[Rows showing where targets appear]
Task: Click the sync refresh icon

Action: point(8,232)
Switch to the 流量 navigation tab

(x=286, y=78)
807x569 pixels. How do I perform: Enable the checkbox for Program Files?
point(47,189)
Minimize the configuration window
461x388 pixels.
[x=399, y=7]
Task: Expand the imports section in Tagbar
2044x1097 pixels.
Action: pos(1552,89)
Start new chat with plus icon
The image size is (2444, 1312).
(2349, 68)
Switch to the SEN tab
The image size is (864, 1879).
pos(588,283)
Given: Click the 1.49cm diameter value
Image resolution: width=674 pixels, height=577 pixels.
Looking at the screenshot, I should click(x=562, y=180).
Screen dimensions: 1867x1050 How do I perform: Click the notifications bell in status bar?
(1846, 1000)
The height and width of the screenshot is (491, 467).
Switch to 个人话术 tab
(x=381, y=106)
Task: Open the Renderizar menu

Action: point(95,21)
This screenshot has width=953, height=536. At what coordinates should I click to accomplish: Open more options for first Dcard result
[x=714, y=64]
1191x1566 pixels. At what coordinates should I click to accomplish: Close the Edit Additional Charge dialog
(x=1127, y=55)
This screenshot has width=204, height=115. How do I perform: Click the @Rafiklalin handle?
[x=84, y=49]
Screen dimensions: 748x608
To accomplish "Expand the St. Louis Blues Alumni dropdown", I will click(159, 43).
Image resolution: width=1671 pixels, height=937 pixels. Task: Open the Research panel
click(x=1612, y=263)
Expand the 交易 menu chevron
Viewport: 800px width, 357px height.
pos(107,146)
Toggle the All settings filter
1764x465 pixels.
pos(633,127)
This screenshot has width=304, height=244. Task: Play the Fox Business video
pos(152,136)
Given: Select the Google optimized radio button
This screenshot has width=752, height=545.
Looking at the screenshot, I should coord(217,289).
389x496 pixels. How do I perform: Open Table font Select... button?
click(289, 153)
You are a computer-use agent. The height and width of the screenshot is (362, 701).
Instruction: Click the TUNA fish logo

» **AIM**: Please copy the lines starting at the one containing "389x496 pixels. How" and ending with the last line, reproducing each without any change.

» **RESPONSE BELOW**:
389x496 pixels. How do I perform: Open Table font Select... button?
click(289, 153)
You are a computer-use agent. The height and width of the screenshot is (362, 701).
Instruction: Click the TUNA fish logo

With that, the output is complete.